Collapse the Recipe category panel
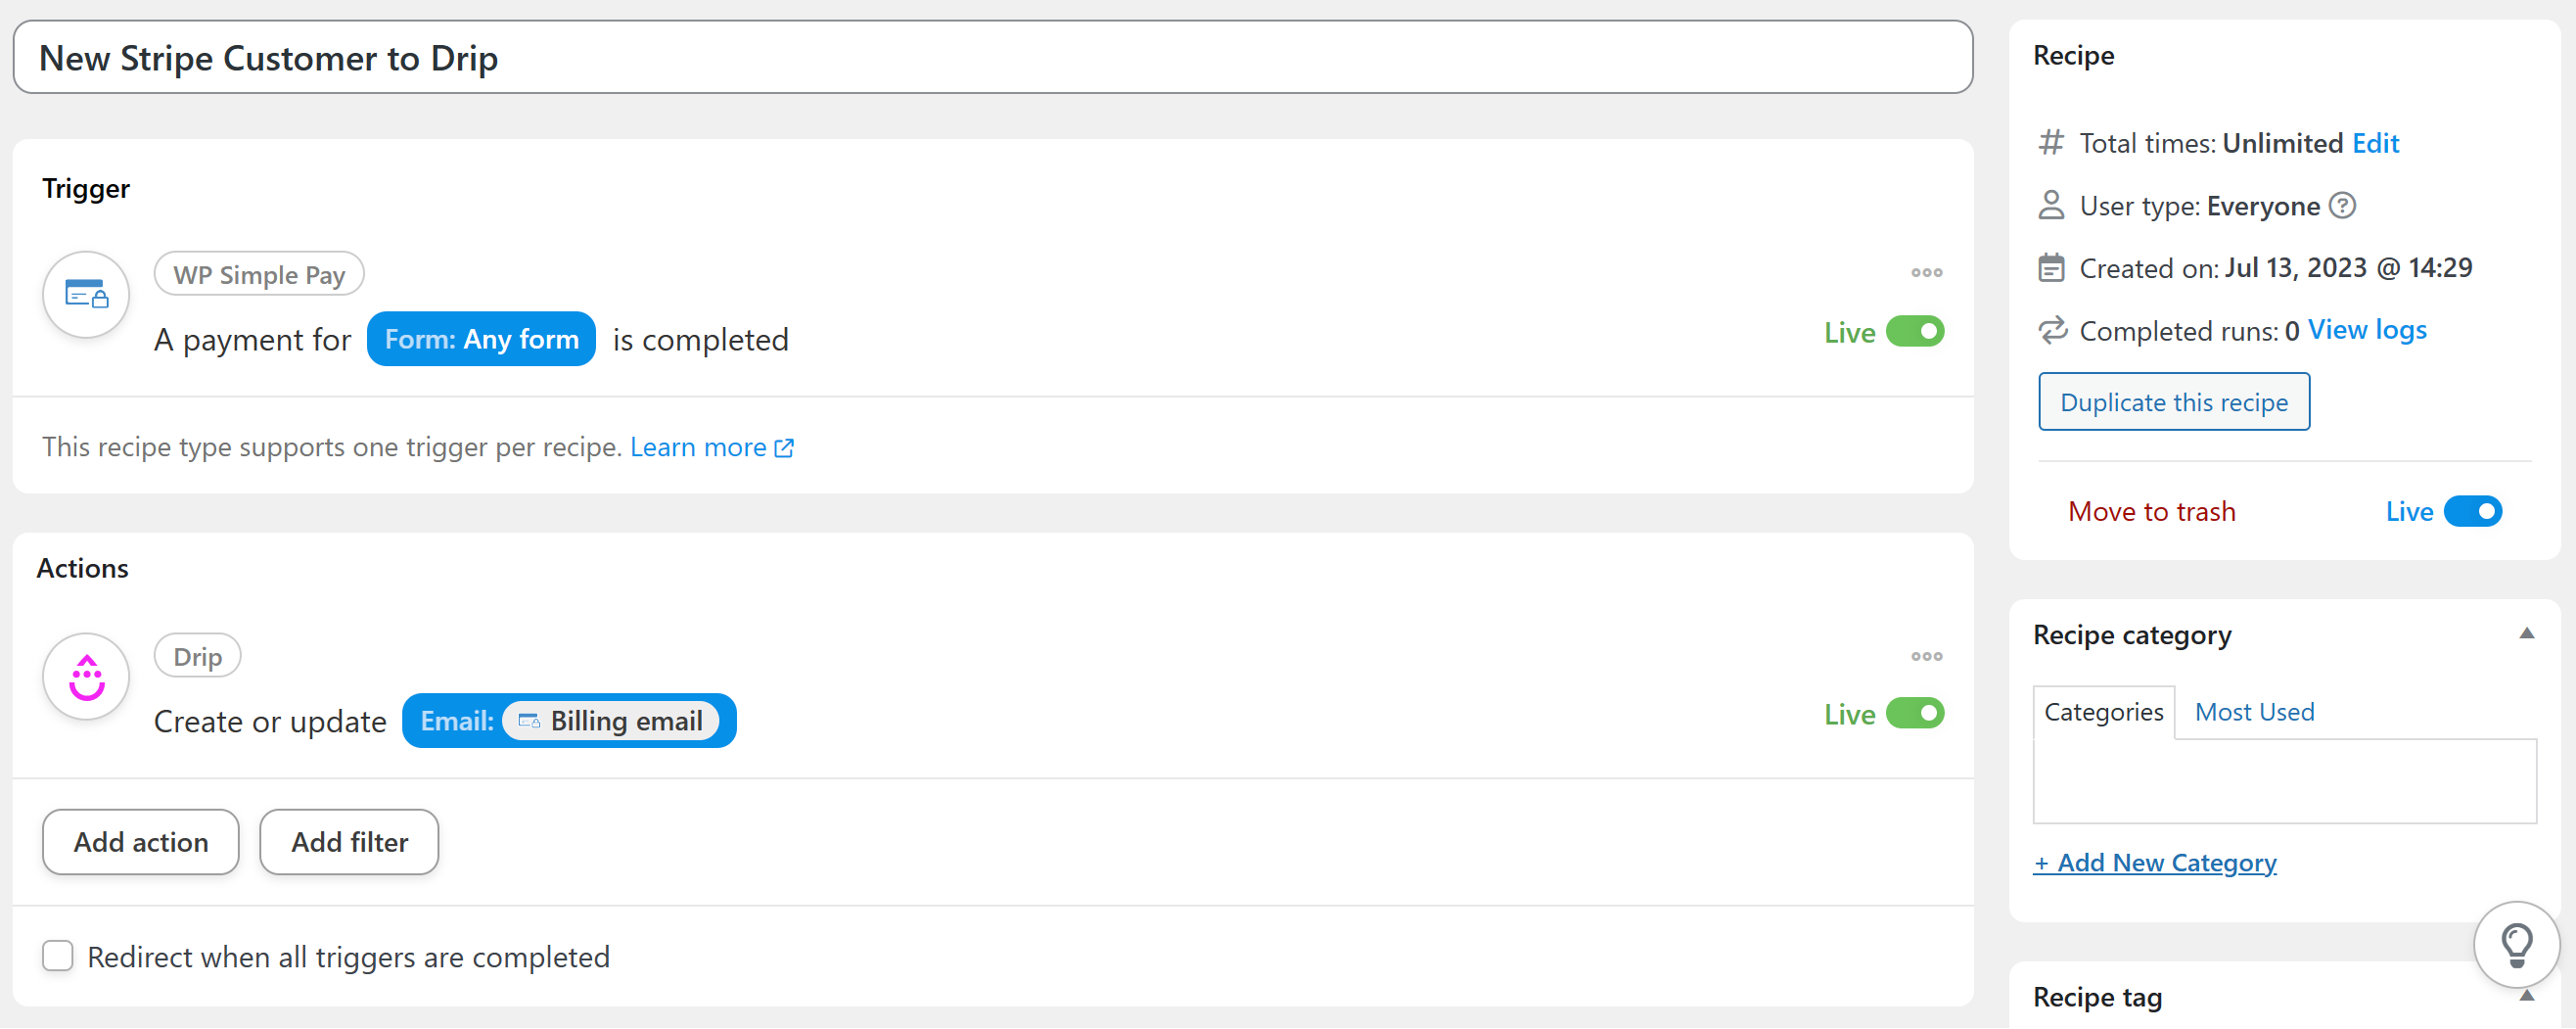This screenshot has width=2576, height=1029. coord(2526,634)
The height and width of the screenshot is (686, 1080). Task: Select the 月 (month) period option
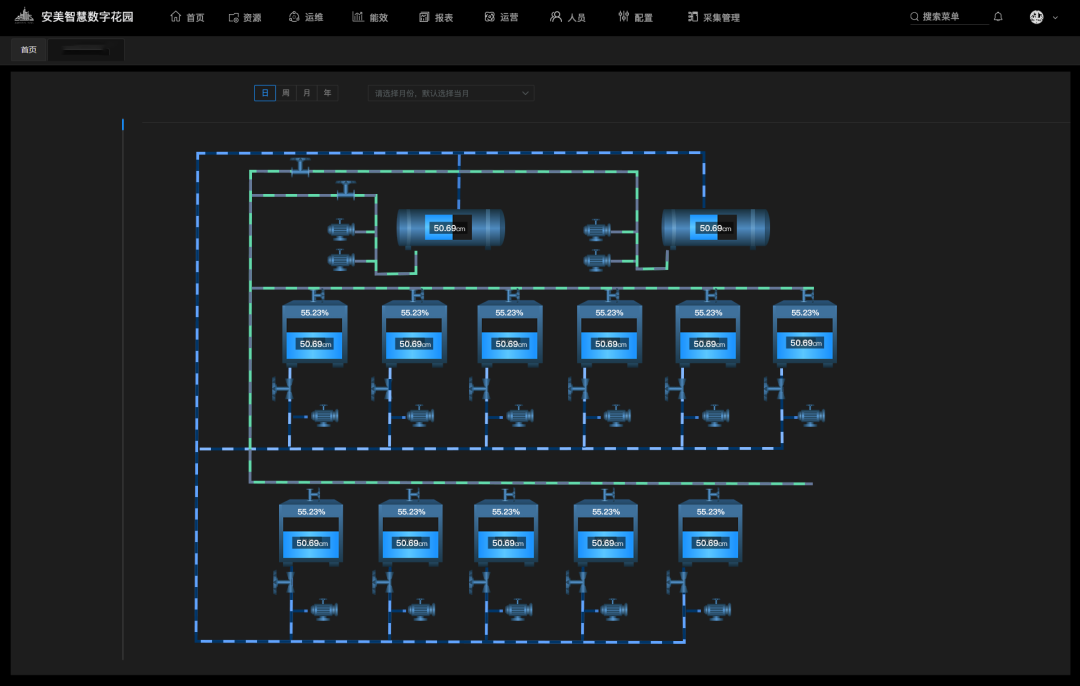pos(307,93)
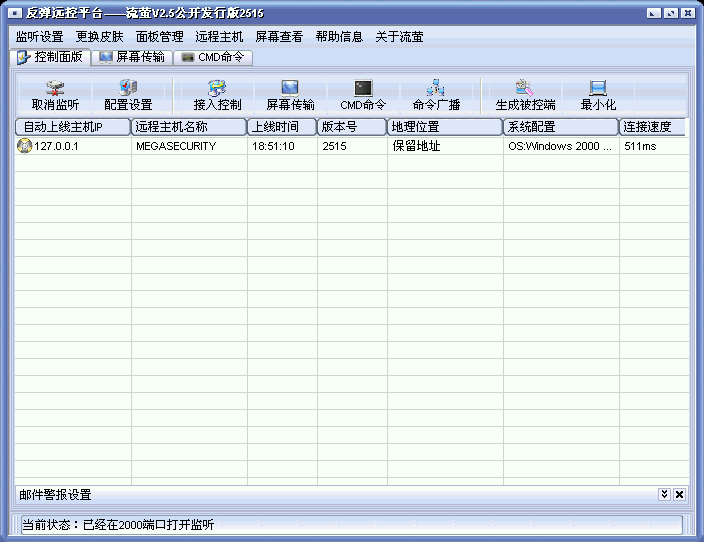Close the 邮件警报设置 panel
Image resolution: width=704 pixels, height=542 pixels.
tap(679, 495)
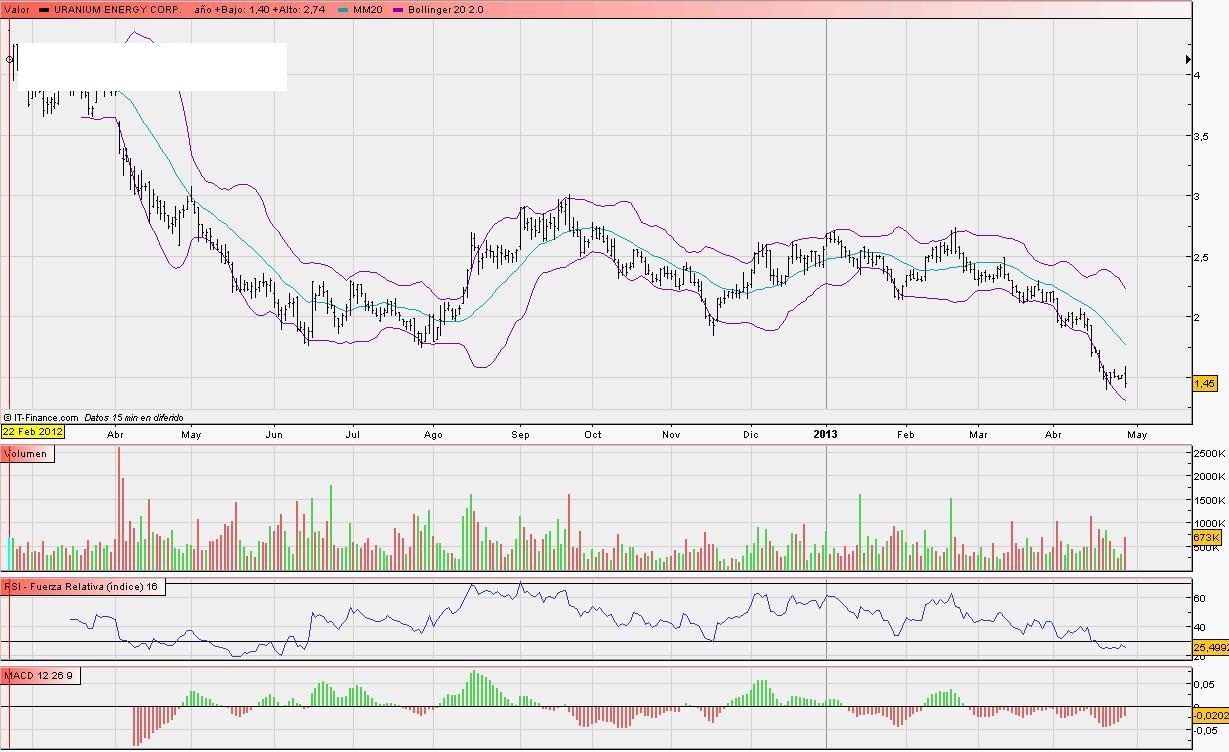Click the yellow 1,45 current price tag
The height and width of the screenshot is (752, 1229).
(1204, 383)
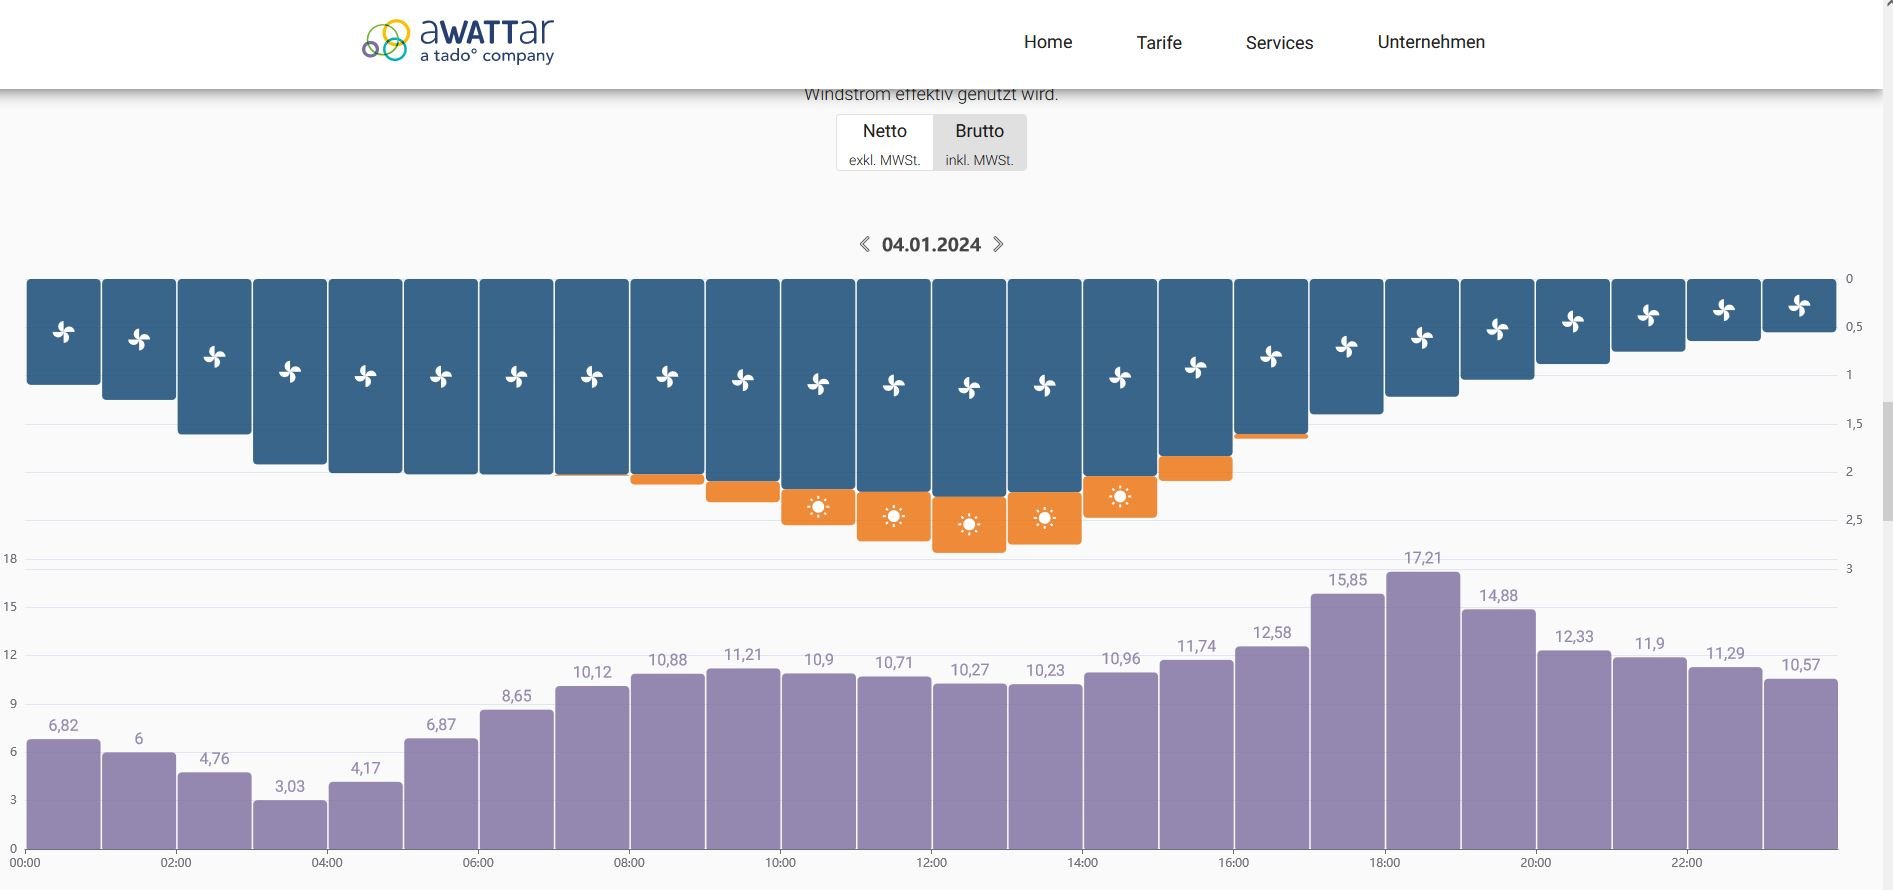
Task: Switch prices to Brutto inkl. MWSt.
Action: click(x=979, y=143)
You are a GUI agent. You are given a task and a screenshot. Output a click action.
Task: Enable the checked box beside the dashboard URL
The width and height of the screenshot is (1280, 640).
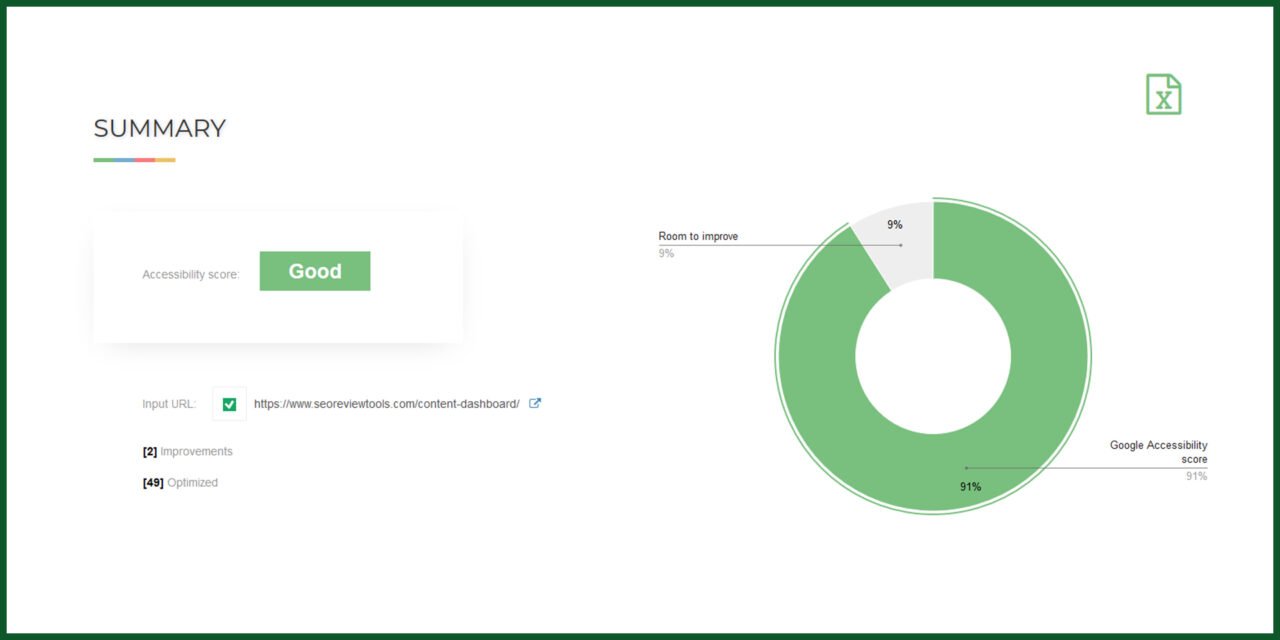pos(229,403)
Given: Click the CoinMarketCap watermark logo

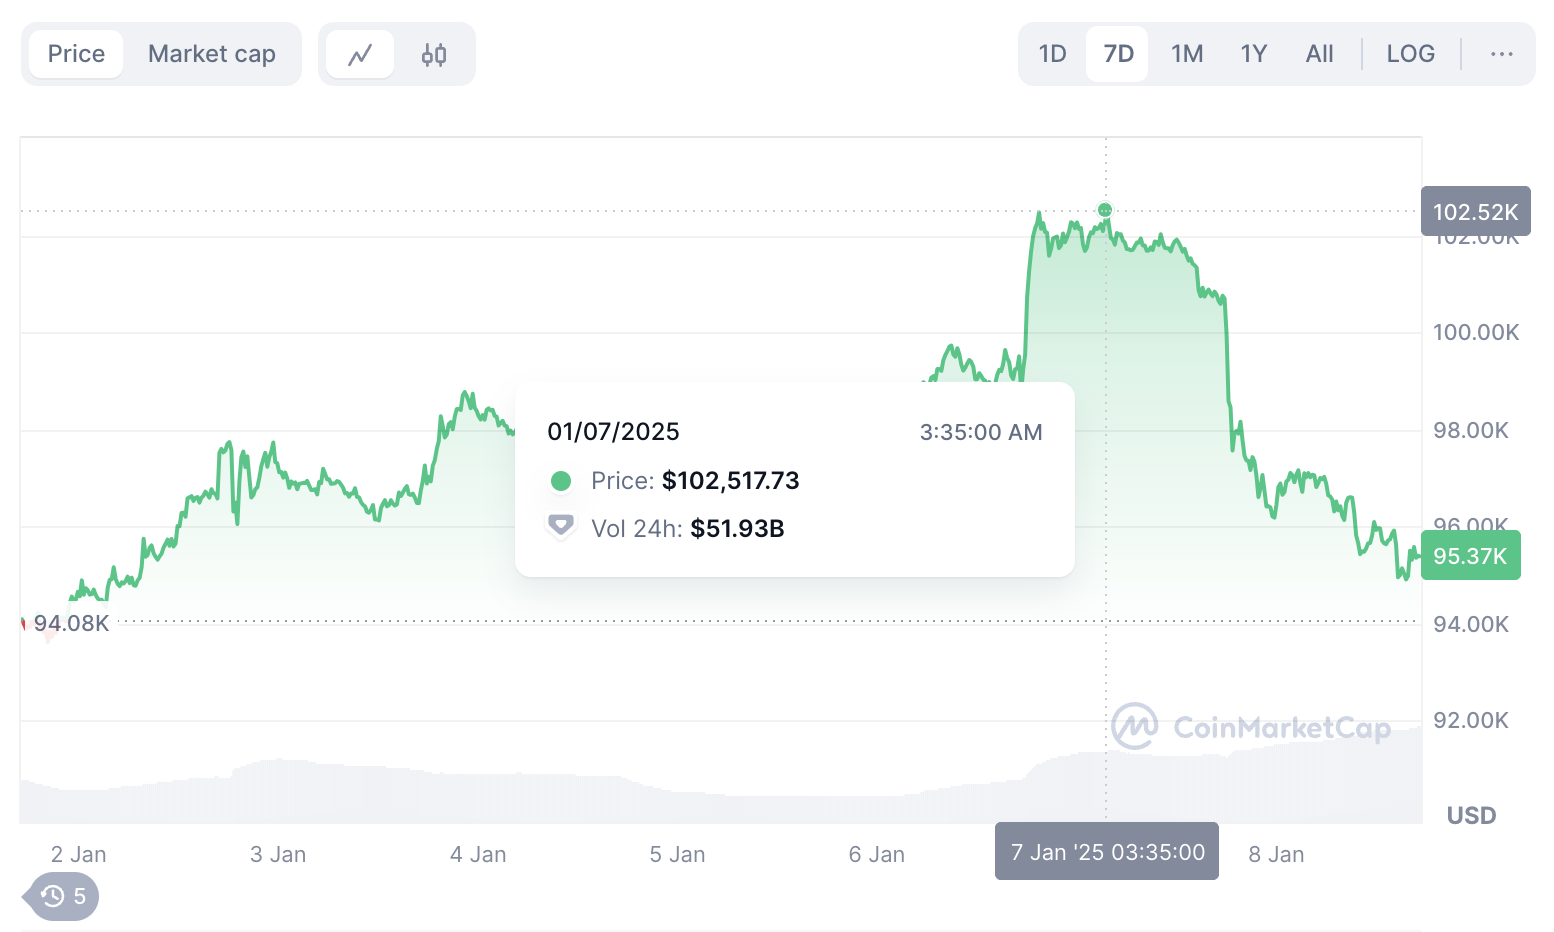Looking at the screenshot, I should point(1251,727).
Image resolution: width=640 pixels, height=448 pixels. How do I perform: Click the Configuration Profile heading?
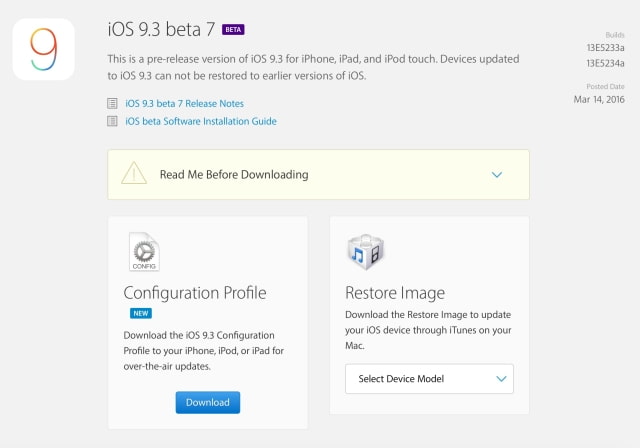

-*-*-

Please return every record above exactly, but leave out the pictures.

Exercise response:
Collapse the Recipe category panel
This screenshot has width=2576, height=1029. coord(2526,634)
The height and width of the screenshot is (686, 1080). Task: Select the 月 (month) period option
pos(307,93)
Close the 邮件警报设置 panel
Image resolution: width=704 pixels, height=542 pixels.
tap(679, 495)
Click the yellow 1,45 current price tag
The height and width of the screenshot is (752, 1229).
(1204, 383)
Task: Switch prices to Brutto inkl. MWSt.
Action: click(x=979, y=143)
You are a GUI agent. You are given a task and a screenshot. Output a click action.
Task: Enable the checked box beside the dashboard URL
The width and height of the screenshot is (1280, 640).
pos(229,403)
Given: Click the CoinMarketCap watermark logo

Looking at the screenshot, I should point(1251,727).
Image resolution: width=640 pixels, height=448 pixels. How do I perform: Click the Configuration Profile heading?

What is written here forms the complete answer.